Task brief - Within the records below, find each line that holds the string "will", then copy it.

....................

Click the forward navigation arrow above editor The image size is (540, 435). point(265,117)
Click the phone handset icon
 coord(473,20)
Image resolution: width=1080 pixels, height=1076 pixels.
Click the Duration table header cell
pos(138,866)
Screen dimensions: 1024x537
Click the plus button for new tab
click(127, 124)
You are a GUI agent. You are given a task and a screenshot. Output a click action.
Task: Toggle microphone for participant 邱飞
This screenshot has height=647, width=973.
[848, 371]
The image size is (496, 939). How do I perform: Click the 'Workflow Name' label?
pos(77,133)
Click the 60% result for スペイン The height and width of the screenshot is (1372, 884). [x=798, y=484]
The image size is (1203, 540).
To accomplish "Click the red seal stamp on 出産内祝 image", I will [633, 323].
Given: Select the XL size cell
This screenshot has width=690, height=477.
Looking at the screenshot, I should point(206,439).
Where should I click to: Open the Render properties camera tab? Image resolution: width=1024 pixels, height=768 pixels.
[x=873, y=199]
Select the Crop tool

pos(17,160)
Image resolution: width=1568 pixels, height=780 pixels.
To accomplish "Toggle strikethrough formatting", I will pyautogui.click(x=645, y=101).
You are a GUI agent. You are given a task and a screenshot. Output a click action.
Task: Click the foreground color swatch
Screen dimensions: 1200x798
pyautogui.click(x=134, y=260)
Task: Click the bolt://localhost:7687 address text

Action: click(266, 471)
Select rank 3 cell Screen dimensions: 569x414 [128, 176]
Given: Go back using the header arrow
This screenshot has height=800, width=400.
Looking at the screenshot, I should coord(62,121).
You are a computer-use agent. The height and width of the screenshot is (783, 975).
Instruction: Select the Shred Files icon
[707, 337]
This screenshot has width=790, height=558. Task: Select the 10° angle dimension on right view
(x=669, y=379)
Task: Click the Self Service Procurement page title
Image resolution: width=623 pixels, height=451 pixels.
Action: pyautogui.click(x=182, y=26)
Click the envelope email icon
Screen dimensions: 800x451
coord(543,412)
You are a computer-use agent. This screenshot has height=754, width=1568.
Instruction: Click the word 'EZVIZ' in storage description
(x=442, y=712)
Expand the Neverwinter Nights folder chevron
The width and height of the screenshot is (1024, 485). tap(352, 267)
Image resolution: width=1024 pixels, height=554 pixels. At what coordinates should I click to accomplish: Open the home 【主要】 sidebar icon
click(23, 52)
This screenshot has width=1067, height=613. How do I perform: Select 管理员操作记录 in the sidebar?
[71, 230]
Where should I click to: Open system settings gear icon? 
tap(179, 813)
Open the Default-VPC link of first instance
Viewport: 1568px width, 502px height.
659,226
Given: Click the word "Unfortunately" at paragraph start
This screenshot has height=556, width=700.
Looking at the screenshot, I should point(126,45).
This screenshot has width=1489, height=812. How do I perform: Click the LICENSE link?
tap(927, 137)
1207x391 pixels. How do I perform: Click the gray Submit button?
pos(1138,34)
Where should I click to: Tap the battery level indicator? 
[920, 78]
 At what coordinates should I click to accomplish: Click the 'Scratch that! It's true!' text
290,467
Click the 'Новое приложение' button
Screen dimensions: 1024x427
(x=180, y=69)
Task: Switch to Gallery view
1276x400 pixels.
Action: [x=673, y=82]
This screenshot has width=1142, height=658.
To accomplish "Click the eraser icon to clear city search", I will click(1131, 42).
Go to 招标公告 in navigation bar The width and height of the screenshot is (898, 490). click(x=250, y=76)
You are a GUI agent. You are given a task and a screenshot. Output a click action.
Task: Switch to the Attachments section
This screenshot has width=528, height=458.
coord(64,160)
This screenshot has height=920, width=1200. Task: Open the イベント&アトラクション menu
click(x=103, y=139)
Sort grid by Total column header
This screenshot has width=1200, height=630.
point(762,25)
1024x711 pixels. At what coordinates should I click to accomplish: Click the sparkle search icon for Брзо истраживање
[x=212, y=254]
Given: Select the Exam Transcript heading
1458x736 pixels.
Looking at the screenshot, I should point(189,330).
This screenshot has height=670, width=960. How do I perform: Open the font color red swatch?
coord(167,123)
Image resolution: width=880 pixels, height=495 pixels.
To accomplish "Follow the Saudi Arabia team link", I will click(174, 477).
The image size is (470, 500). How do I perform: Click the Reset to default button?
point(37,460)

....................

Task result -
To accomplish "Click the red seal stamp on 出産内祝 image", I will [633, 323].
To accomplish "Toggle strikethrough formatting", I will pyautogui.click(x=645, y=101).
To accomplish "Click the eraser icon to clear city search", I will click(1131, 42).
To accomplish "Follow the Saudi Arabia team link", I will click(174, 477).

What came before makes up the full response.